Tomotaka Endo

Personal information
- Born: January 28, 1995 (age 31) Brisbane, Australia
- Height: 186 cm (6 ft 1 in)
- Weight: 80 kg (176 lb)

Sport
- Country: Japan
- Turned pro: 2010
- Retired: Active
- Racquet used: Tecnifibre

Men's singles
- Highest ranking: No. 80 (September 2020)
- Current ranking: No. 112 (February 2026)
- Title: 4

Medal record
Women's squash
Representing Japan
World Cup
| Bronze medal – third place | 2025 Chennai | Team |

= Tomotaka Endo =

Japanese squash player (born 1995)

Tomotaka Endo (遠藤共峻, Endō Tomotaka) is a Japanese professional squash player.
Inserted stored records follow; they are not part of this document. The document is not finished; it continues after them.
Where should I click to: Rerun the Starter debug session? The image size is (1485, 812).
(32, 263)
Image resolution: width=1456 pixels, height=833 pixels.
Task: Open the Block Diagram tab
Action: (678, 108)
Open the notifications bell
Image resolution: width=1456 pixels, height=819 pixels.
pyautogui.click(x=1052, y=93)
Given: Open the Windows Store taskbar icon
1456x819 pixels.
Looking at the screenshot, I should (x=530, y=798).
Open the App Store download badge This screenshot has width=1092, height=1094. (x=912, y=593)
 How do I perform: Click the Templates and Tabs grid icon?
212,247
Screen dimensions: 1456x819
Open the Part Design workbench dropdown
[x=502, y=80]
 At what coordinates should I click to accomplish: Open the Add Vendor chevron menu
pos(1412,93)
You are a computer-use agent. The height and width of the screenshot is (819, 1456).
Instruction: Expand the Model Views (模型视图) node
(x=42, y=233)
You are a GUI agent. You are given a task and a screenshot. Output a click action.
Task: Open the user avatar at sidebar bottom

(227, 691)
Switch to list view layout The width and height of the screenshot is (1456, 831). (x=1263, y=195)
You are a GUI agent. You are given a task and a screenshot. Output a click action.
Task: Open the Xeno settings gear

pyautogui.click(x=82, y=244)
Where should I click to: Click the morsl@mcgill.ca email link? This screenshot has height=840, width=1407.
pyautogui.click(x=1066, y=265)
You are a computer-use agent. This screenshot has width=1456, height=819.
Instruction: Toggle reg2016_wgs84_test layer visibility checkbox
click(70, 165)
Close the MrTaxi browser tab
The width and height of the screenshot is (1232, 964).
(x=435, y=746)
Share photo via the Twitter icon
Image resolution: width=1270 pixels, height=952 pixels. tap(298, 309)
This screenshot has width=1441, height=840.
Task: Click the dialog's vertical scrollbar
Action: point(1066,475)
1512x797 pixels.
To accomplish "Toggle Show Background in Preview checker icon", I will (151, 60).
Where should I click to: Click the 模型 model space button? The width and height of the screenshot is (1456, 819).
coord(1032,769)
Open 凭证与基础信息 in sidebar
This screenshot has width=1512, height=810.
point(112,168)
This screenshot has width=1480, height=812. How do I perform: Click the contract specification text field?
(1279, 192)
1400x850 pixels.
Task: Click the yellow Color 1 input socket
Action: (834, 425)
He reached a career high ranking of 80 in the world during September 2020. and number 1 in Japan. The world ranking was the highest ever for the Japan men's squash history.

== Career ==
Endo won the 2018 Queensland Open, becoming the first Japanese player ever to win a professional PSA Tour tournament.

In 2024, Endo won his 3rd PSA title after securing victory in the Philippine Challenger Classic during the 2024–25 PSA Squash Tour. A fourth title followed during the 2025–26 PSA Squash Tour when he won the Korea Cup.